Is it Too Early to Start In-Home Senior Care?

Your aging parent missed an appointment or a special occasion. Maybe he or she forgets words occasionally or is starting to need more rides to the doctor.  

These may be small signs that show their age — and often we chalk these up to isolated incidents or “senior moments” that aren’t serious enough to make us consider whether our loved one may need some help.

Unfortunately, senior care is often something that we put off thinking about until our loved one’s condition has deteriorated past the point where he or she is living as comfortably, happily and safely as possible.  

But the ramifications of waiting can be serious and costly. There’s too much risk to not ensure your loved one’s safety. Even if you’re around to get your mom or dad emergency medical assistance, the real challenge begins after discharge.

Because sadly, one in five Americans on Medicare winds up back in the hospital within 30 days of discharge, reports the Agency for Healthcare Research and Quality (AHRQ).

It’s just the reality – without a trained professional’s expertise, most of us simply do not know the common pitfalls for aging loved ones who want to remain in their home.

It’s inevitable your loved one will need help as they age — and there are major benefits to thinking about it earlier, rather than waiting until the need is dire.

 Here are five reasons why bringing in a professional caregiver early can help:

  1. A Professional Caregiver Consistently Spends Time with Your Loved One, Building a Relationship Now and Assessing Evolving Needs

    As people get older, deterioration in motor skills is likely and it can have a big impact on a senior’s general health.

    The sooner a caregiver begins care, the more equipped the person is to spot changes in his or her behavior — changes that may signal the need for more care or even medical intervention.

    For example, consider dementia and its types. There are small signs of dementia that may be hard to spot, but catching these signs early can make a difference to possible treatments, according to the Alzheimer’s Association.

  2. It Can Help Your Loved One Maintain Independence in Their Own Home, Without Becoming Dependent on You or Others

    As your loved one’s motor skills decline, important parts of the routine can become more difficult, like dressing or preparing meals.

    The American Geriatric Society points out that this can also make taking prescribed medication difficult, as pills may be small and hard to handle.
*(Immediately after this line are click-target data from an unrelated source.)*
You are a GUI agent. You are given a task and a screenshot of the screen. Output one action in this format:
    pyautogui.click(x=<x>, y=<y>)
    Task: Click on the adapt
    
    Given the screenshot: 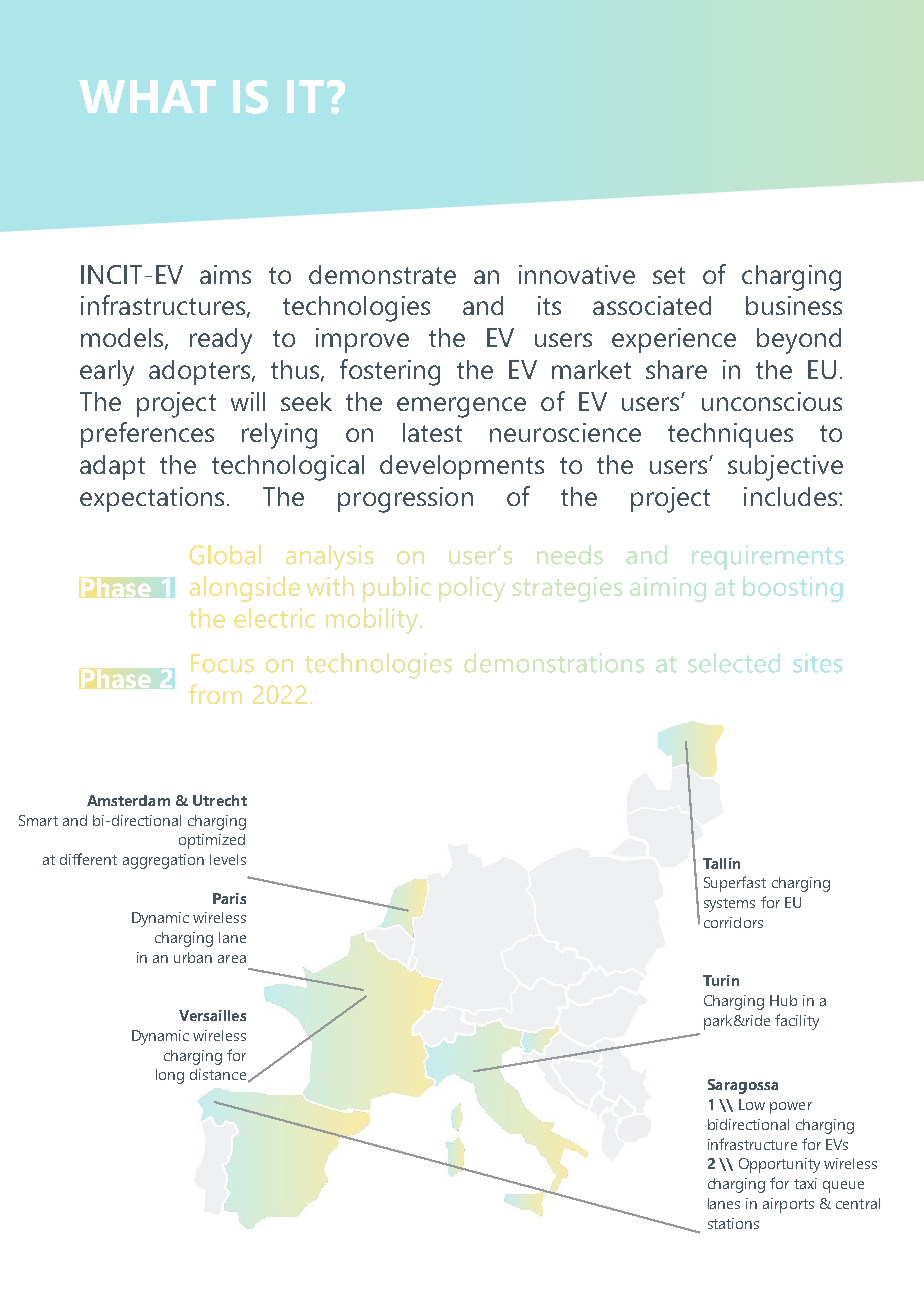 What is the action you would take?
    pyautogui.click(x=112, y=467)
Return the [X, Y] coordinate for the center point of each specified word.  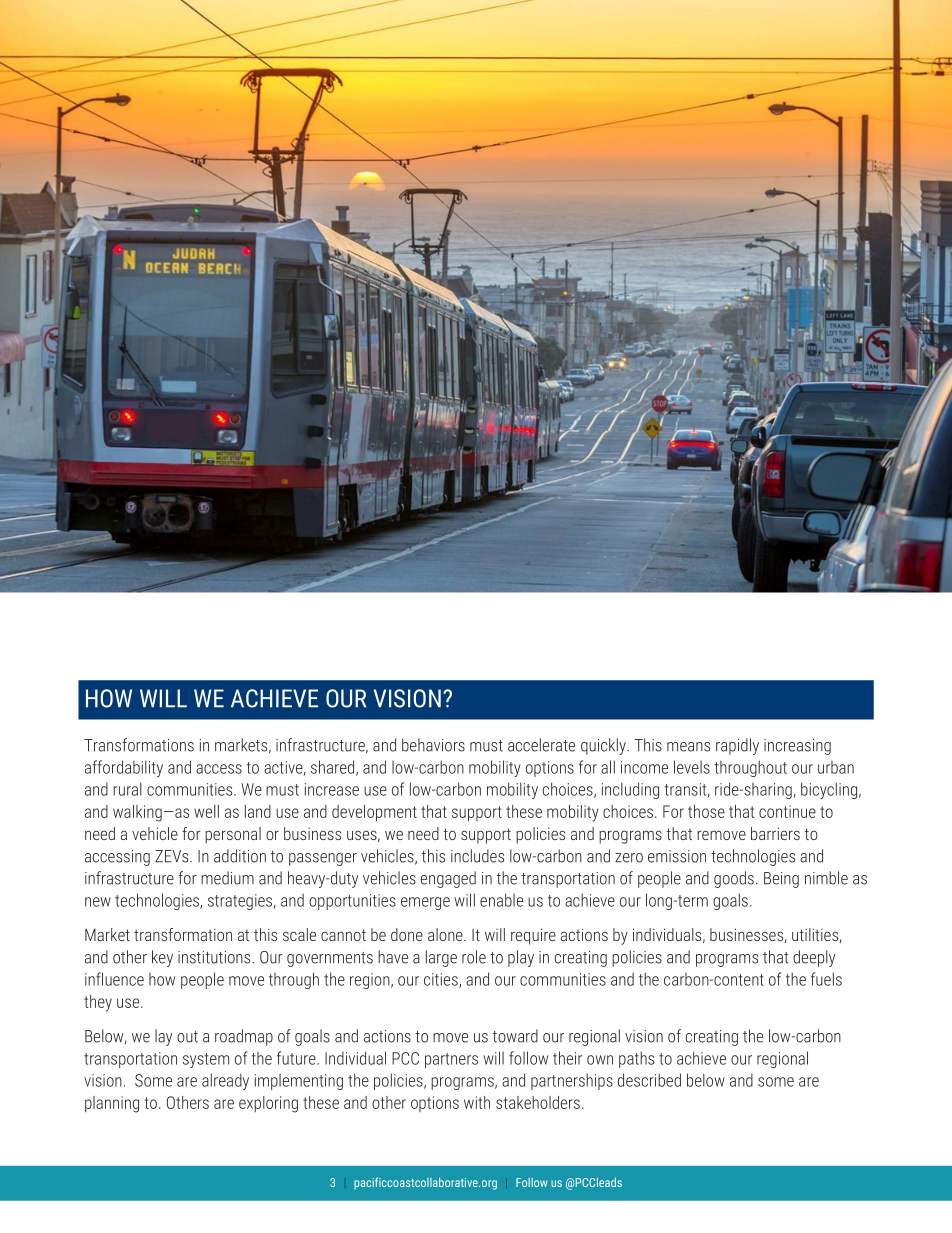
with [477, 1102]
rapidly [737, 746]
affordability [124, 768]
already [225, 1081]
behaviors [433, 745]
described [649, 1080]
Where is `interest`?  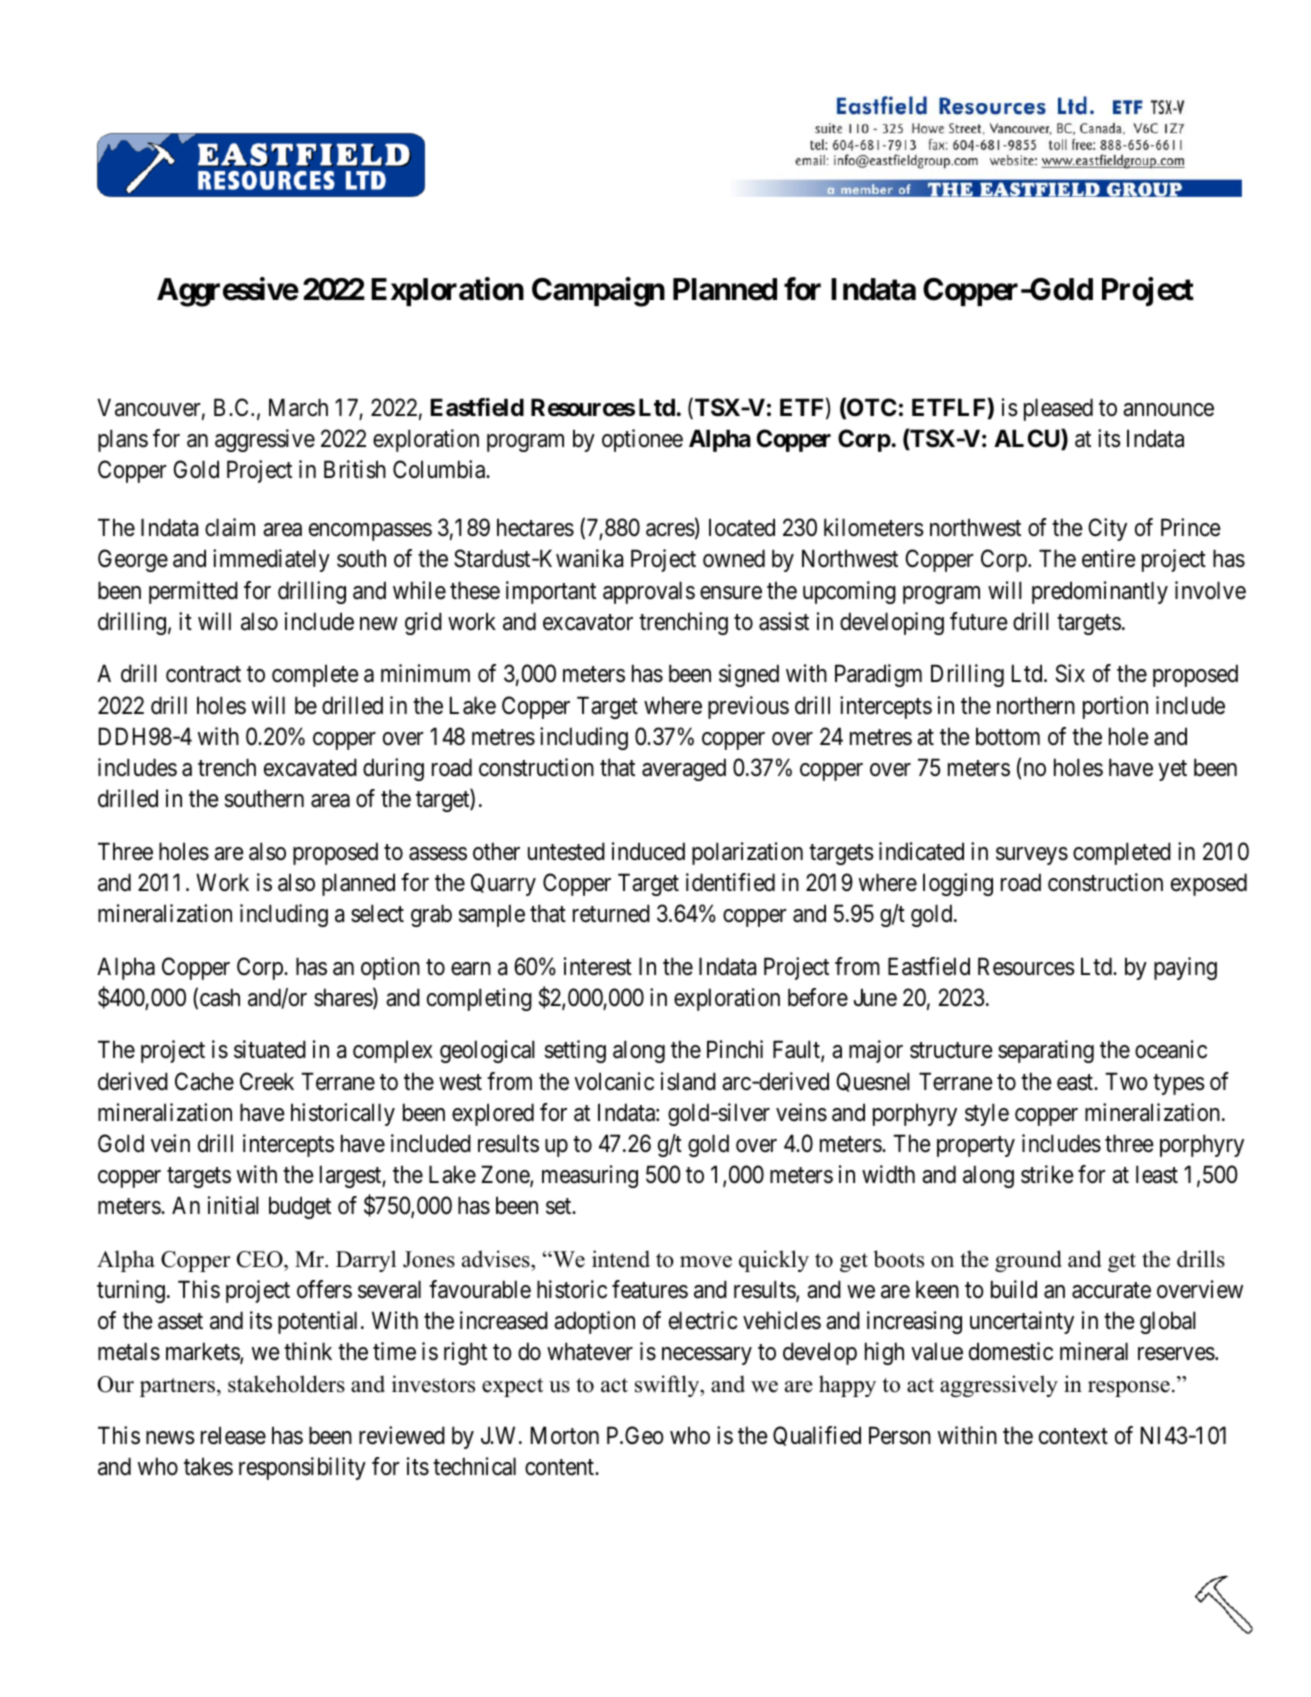 interest is located at coordinates (598, 966).
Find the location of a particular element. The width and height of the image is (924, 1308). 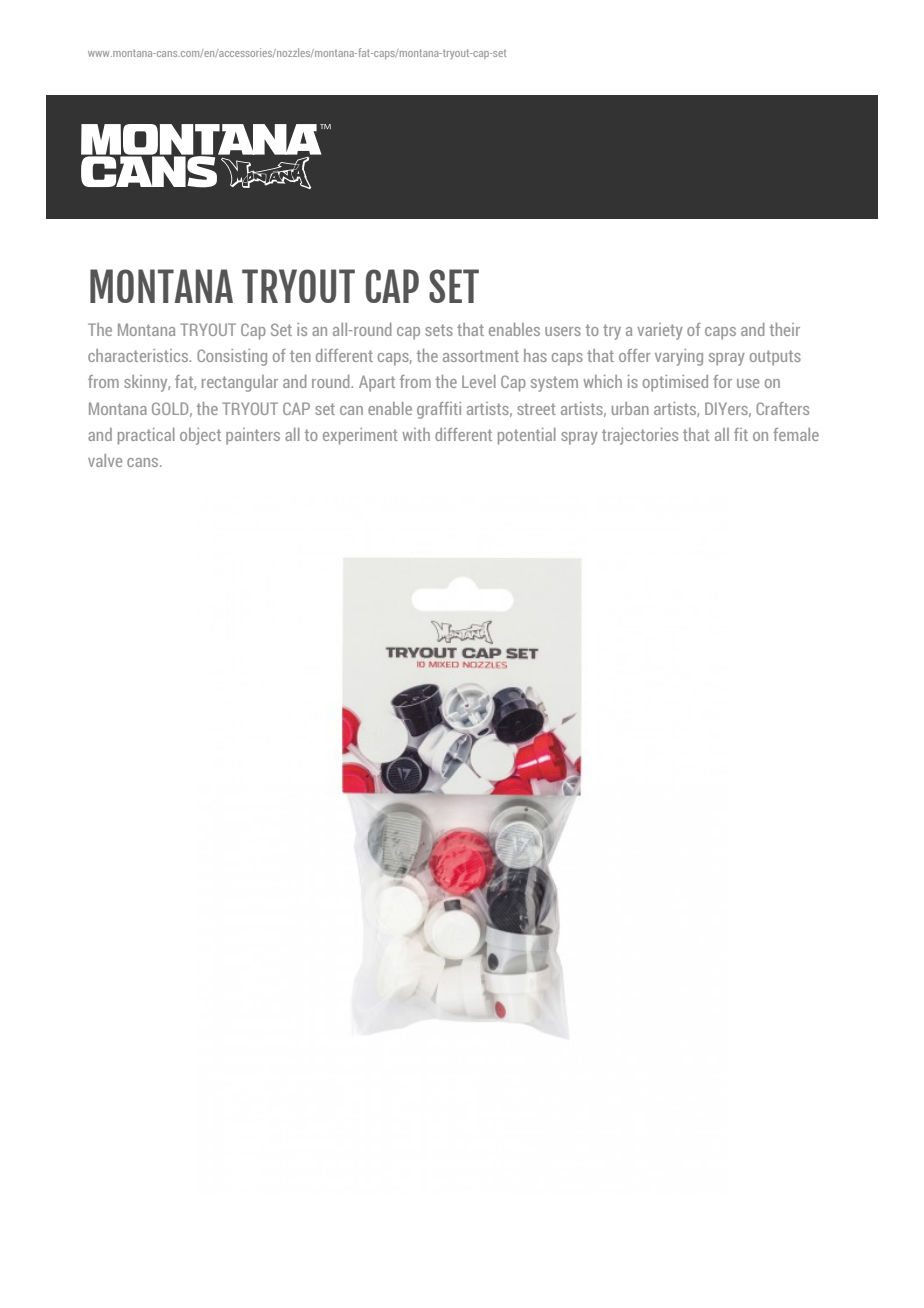

female is located at coordinates (796, 434).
    Missed doses of medication could lead to health issues worsening. Mobility issues can lead to falls around the home. Having a professional care provider check on your mom or dad’s home for potential problem areas, such as high steps, could give you time to solve the issue before mobility worsens.

    While medical and safety issues are obviously important, it is equally important that seniors are comfortable and happy.

  3. Your Loved One Could Be Lonely, Especially if Fewer of His or Her Friends are Around

    Perhaps your loved one is OK with medication and mobility right now, but many of his or her friends are no longer around or are in worse health and can no longer meet up for visits or outings. And even if your loved one has family visits two or three days a week, the person still spends most the time alone.

    An estimated 20 percent of adults older than age 65 have experienced depression, according to the Geriatric Mental Health Foundation. Depression is not a normal part of aging.

    Social isolation and loneliness of the elderly is a problem that can impair mental performance, affect the immune system and increase health risks.

    A professional caregiver can provide the companionship your loved one unknowingly longs to have, whether it’s helping your loved one cook again, going to a yoga class together or enjoying a cup of coffee together on the back porch.

  4. Prevent Falls Before They Happen

    Falls are the leading cause of both fatal and nonfatal injuries among adults over the age of 67, per the Centers for Disease Control and Prevention.

    Furthermore, one-fourth of Americans over 65 fall every year, and older adults are treated in the ER for a fall every 11 seconds (800,000 hospitalizations each year).

    If no one in your family is properly trained to fall-proof your loved one’s home, then delaying help becomes a risk.

    A professional care coordinator can conduct an in-home assessment to spot the safety risks that you may not recognize yourself.

  5. Bringing in a Professional Caregiver Supports You, Helping You to Remain the Son or Daughter

    It’s inevitable that aging comes with the need for care —transportation to the doctor, help walking to the bathroom or assistance getting dressed or bathed. 

    Most conditions will only become worse as time goes on.

    Over 34 million Americans are providing unpaid care to a senior every year. It can negatively affect a family caregiver’s health and well-being, and lead to lost hours at work, resulting in caregiver burnout.

It’s never too soon to build a relationship with a caregiver who you can trust around your loved one.

By thinking about this now, researching care options and making sure we are constantly aware of our loved one’s needs, we can be ready for whatever comes next.